A PALESTINIAN village, somewhere in the West Bank.
In the middle of the night, banging on the door and shouts in Arabic: "Israeli army. Open up!"
Somebody -- most often the mother -- opens the door. The heavily armed soldiers rush in and drag the victim out of bed. They throw him to the floor in full view of his wife and children (or parents and siblings), blindfold and handcuff him behind his back, and drag him to a jeep. The victim may be 15 or 70 years old or any age in between.
After several days of interrogation, with or without "moderate physical pressure" (as a High Court judge delicately put it), if no satisfactory confession is forthcoming, the prisoner is consigned to "administrative detention" which may last six months and can be renewed for year after year. The judicial overview is a farce. The prisoner is not informed of what he is accused and by whom; evidence is kept secret from both the prisoner and his or her lawyer.

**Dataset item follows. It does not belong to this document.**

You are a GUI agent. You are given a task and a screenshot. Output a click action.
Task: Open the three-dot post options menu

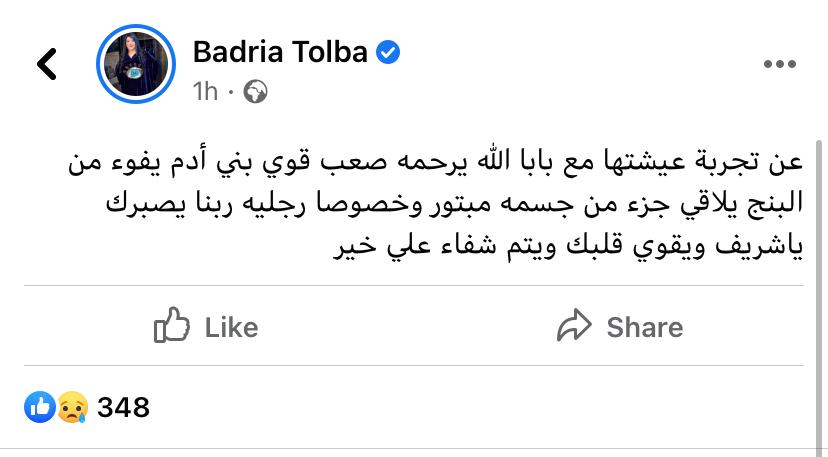pyautogui.click(x=779, y=64)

In the course of the occupation, tens of thousands of Palestinians have experienced this procedure. At present, some 300 are in administrative detention (among the ten thousand or so who were judged by military or civilian courts.)
Now one of them has said: Enough!
KHADER ADNAN MUHAMMAD MUSA has been arrested several times before.
The 34-year old activist from the village of Arabba near Jenin in the northern West Bank has been an Islamic Jihad leader from his student days in Bir Zeit University. Easily recognizable by his especially long black beard, he has advanced to the front rank of the organization in the West Bank.
Islamic Jihad is the most extreme of the significant Palestinian groups, and Adnan has openly, on camera, preached armed resistance. He has called upon young Palestinians to put on explosive vests and carry out suicide attacks.
The occupation authorities have had their eyes on him for a long time, and so have the security services of the Palestinian Authority. No wonder, because Adnan has accused the latter many times of collaborating with the Israeli enemy and acting on their orders.
When he was arrested again last December, he demanded to be put on trial or released. When neither happened, he declared a hunger strike.
A hunger strike of 28 days is generally considered very long. Adnan fasted for 66 days, which may be a world record, except for the Irish freedom fighter (or "terrorist") who was taunted by Margaret Thatcher and fasted to death. If a hunger strike lasts for 70 days, death is almost inevitable.
At the end he was transferred to a hospital, both his ankles and one of his hands shackled to the bed, though he could hardly stand. By now, his strike was attracting world-wide attention. In Israel itself, reaction in the media was limited, but peace and human rights groups came out in support of Adnan. Physicians for Human Rights, an Israeli organization founded years ago by the psychiatrist Ruchama Marton, led the struggle with special fervor. Media around the world, including the New York Times, took the case up.
At long last, Israeli diplomats and security officials became seriously alarmed. If Adnan fasted to death, no one could foresee the consequences. In the occupied territories, widespread riots could be expected, perhaps with further deaths. Palestinian prisoners in Israeli jails could start a general hunger strike, which could easily spread to the Palestinian population outside. In the world media, Israel would be compared to Syria and Iran. Worse, the very practice of administrative detention would come under international scrutiny.
So the political and security establishment swallowed their pride and offered a compromise: if Adnan abandoned the strike at once, the security authorities would not renew the administrative arrest warrant after April, when it is due to expire.
Adnan, who has already gained the status of a national hero, accepted. He has certainly achieved his main purpose: to draw attention to the practice itself.